I want to know how to take a square root of a number in this representation.
Let's take one example: the number $9$ is represented on projective on Projective line by the tuple $(9,1)$. Then the $\sqrt{(9,1)}$ is equal to $(3,1)$.
But there is so many other representations to $9$ in projective line... for example: $(18,2)$ and the root of this is $(3,1)$.
How can I get one equation to solve a square root of any number in projective line?
As you know, $(9,1)$ and $(18,2)$ both represent the same number on the projective line. But they are not identical pairs of real numbers. However, in the notation used on the Wikipedia page, $[9:1]$ and $[18:2]$ are the same identical number on the projective line.
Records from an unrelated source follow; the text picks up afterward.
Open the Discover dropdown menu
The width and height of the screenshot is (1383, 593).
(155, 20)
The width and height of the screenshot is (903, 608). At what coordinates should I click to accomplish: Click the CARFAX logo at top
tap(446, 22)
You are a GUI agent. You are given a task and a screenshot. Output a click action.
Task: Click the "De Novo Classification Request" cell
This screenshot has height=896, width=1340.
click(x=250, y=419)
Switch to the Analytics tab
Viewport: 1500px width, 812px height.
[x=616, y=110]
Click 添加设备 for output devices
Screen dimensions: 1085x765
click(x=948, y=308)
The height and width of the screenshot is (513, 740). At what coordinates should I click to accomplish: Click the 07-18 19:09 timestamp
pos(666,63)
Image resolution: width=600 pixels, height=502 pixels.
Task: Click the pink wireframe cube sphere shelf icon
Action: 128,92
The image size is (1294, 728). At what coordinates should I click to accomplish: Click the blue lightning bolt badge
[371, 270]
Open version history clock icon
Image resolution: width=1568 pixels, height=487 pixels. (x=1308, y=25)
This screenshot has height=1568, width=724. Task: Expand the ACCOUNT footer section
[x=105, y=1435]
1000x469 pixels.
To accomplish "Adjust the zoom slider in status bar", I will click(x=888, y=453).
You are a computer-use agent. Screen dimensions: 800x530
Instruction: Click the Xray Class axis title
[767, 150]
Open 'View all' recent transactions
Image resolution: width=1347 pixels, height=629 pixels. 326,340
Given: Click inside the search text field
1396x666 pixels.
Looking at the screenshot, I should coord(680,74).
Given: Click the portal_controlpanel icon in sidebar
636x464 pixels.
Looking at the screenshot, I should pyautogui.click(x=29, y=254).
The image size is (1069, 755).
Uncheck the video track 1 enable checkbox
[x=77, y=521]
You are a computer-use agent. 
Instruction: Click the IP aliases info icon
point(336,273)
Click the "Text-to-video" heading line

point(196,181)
So let's use that notation.
Suppose you have the number $[a:b]$ and you want to find its square root.
You know that for any numbers $[x_1:y_1]$ and $[x_2:y_2],$ $$ [x_1:y_1] \cdot [x_2:y_2] = [x_1x_2:y_1y_2]. $$
You want to find $[x : y]$ such that the multiplication of $[x : y]$ by itself has the result $[a:b].$ That is,
$$ [x : y] \cdot [x : y] = [a:b]. $$
Using the definition of multiplication, can you solve for $x$ and $y$ in terms of $a$ and $b$?
It is possible that in your solution, two different ways of naming the same number $[a:b]$ will result in different names of the square root. Does that make the solution invalid? Why?